──────── Input material

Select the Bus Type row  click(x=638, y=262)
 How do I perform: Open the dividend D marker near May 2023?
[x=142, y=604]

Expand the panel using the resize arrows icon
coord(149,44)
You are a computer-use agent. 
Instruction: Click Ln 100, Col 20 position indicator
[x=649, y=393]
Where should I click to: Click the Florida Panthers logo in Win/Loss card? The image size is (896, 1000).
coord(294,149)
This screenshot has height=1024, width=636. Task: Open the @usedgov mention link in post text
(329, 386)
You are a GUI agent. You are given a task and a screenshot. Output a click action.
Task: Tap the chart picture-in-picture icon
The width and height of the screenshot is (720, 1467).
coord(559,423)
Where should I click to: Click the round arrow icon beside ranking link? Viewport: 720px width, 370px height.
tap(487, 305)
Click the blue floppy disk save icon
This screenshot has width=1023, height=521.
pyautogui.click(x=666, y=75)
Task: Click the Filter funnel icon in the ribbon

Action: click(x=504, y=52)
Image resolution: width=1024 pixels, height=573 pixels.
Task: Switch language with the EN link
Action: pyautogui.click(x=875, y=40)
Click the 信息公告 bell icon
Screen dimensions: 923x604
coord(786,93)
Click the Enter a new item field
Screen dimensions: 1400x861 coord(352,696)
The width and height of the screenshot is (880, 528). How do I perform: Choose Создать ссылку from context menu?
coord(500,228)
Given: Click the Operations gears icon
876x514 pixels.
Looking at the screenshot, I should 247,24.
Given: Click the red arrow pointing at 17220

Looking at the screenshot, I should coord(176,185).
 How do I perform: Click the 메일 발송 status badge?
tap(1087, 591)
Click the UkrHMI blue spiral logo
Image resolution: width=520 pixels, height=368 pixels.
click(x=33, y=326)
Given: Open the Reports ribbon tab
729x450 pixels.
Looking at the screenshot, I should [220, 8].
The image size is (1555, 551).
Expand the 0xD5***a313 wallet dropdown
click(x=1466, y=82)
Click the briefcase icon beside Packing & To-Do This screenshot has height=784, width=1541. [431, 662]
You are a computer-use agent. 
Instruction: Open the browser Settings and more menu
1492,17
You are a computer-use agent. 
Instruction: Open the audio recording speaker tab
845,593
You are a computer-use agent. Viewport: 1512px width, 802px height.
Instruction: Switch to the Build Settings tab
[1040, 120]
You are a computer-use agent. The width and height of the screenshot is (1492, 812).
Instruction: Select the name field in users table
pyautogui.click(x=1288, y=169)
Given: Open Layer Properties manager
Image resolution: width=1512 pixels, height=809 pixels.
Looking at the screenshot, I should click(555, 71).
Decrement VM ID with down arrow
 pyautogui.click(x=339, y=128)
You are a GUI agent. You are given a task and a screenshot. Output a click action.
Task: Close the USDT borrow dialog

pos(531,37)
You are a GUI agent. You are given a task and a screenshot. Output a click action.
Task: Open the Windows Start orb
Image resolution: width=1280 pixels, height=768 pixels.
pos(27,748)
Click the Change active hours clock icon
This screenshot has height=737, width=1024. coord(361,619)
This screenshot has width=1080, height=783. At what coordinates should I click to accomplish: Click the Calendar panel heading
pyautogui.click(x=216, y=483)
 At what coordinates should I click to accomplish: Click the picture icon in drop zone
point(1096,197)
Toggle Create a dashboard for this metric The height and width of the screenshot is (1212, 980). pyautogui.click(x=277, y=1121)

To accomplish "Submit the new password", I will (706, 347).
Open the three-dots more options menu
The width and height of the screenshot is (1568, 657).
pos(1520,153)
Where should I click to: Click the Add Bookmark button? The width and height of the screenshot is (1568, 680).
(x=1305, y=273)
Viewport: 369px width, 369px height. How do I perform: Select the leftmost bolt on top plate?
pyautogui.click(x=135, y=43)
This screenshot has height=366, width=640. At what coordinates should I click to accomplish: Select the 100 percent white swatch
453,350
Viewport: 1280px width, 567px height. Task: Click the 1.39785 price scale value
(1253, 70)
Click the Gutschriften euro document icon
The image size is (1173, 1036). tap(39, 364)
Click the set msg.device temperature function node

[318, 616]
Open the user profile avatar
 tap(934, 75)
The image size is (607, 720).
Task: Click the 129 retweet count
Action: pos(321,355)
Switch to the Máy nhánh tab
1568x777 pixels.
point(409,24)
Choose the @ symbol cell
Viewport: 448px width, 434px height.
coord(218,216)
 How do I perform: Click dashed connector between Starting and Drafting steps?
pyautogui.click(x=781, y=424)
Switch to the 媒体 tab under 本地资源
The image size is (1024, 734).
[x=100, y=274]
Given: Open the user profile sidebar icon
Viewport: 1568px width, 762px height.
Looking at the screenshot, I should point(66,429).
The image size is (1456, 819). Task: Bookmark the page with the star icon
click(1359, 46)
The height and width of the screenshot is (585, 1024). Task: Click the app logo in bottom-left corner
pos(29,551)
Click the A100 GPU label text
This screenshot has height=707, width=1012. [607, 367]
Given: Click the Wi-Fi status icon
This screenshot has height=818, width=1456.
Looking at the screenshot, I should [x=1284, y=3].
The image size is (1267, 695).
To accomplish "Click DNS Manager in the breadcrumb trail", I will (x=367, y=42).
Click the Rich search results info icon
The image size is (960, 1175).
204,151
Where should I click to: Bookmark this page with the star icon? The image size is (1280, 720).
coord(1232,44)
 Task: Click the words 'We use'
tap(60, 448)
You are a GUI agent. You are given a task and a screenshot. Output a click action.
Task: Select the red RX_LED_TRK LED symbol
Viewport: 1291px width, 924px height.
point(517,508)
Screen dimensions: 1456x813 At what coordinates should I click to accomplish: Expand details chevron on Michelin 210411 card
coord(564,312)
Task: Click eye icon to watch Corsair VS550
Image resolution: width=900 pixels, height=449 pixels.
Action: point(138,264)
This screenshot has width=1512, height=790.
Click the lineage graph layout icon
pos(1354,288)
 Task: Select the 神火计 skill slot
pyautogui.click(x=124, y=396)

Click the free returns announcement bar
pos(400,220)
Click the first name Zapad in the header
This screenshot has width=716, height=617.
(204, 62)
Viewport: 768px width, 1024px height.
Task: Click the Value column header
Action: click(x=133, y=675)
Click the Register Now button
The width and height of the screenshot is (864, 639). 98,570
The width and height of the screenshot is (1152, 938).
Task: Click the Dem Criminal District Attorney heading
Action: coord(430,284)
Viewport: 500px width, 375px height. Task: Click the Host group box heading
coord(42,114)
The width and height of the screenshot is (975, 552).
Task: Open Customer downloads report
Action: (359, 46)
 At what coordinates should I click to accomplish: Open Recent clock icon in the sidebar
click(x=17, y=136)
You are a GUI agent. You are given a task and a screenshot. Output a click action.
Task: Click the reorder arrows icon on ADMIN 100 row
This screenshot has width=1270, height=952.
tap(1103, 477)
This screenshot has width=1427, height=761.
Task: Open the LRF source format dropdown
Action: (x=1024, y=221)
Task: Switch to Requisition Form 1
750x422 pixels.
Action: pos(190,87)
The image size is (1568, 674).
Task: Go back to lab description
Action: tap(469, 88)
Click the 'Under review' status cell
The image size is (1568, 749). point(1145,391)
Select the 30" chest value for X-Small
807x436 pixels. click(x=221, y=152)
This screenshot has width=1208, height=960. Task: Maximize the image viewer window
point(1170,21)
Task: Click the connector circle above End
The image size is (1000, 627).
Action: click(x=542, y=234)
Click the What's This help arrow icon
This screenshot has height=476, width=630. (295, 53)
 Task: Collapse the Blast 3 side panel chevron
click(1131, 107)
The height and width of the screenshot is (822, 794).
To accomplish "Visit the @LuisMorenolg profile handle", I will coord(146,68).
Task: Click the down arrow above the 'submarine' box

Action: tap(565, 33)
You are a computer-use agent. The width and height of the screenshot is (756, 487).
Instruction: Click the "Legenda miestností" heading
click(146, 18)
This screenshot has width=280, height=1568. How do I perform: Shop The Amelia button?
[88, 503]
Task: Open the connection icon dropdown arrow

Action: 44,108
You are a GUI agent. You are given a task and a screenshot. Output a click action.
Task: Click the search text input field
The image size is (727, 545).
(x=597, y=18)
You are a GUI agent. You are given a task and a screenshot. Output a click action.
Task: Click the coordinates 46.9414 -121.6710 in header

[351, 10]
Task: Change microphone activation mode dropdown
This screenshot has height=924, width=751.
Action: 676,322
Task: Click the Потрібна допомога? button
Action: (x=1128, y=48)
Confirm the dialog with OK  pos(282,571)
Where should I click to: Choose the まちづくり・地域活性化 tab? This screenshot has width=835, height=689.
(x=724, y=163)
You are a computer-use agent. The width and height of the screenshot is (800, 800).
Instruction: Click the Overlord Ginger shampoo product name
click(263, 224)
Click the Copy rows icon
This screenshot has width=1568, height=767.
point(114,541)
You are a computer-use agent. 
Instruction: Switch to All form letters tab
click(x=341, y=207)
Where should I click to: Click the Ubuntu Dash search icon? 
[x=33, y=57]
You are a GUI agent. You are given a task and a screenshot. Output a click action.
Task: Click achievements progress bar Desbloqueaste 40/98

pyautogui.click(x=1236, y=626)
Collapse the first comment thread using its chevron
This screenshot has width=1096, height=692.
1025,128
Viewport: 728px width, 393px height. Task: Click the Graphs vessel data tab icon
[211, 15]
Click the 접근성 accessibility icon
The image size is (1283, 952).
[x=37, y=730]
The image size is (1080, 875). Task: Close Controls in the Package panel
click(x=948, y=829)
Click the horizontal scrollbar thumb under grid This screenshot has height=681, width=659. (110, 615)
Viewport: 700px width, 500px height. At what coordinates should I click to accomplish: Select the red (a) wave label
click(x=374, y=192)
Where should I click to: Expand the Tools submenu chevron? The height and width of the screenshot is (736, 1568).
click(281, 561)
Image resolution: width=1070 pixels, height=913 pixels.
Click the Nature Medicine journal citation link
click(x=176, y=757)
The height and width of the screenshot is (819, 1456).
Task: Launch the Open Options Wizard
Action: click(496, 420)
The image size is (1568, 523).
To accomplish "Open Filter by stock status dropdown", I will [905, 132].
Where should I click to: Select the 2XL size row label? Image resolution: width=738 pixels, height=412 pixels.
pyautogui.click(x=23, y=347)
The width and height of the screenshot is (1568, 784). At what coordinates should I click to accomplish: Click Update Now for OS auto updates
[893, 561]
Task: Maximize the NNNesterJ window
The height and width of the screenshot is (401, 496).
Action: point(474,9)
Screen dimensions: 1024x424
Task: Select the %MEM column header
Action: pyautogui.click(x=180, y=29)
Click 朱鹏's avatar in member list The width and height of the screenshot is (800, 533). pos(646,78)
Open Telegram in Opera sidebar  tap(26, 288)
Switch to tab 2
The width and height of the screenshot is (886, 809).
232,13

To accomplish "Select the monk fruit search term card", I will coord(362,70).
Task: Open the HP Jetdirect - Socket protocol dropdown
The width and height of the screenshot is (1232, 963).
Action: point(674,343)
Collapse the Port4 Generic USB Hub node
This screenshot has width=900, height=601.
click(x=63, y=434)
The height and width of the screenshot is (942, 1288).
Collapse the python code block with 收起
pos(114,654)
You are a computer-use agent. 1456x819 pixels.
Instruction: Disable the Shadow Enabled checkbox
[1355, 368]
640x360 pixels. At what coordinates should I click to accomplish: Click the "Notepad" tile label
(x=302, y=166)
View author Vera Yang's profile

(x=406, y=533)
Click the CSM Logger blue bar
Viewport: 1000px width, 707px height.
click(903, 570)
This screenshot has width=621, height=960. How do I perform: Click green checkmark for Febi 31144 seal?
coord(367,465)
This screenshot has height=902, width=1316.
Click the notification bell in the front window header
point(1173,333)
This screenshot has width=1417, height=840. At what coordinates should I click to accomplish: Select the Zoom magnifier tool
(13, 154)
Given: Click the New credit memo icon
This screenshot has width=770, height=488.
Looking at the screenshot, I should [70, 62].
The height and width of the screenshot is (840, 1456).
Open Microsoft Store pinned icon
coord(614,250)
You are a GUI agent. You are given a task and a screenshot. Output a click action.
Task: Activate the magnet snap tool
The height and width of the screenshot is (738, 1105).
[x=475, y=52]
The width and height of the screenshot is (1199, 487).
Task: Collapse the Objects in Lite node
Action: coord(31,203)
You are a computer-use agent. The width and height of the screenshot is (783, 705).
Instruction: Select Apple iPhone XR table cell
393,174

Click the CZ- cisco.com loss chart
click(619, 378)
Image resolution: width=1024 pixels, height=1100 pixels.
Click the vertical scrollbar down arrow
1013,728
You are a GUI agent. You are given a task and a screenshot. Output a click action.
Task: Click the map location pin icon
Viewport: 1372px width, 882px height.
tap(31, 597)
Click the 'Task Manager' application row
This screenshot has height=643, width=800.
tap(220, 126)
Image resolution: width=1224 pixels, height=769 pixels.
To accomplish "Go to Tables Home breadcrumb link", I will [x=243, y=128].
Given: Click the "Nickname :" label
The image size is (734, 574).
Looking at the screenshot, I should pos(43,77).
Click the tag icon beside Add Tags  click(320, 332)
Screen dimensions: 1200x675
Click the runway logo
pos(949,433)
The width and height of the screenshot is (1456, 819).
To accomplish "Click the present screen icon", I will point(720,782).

────────────────

Copy the entries above, starting at the first line and ending at the line that contains "coord(294,149)", with their requests included. In the answers, shift the coordinates by adding 137 to every number.

## Solution to the problem
Select the Bus Type row  click(x=775, y=399)
 How do I perform: Open the dividend D marker near May 2023?
[x=279, y=741]

Expand the panel using the resize arrows icon
coord(286,181)
You are a computer-use agent. 
Instruction: Click Ln 100, Col 20 position indicator
[x=786, y=530]
Where should I click to: Click the Florida Panthers logo in Win/Loss card? The image size is (896, 1000).
coord(431,286)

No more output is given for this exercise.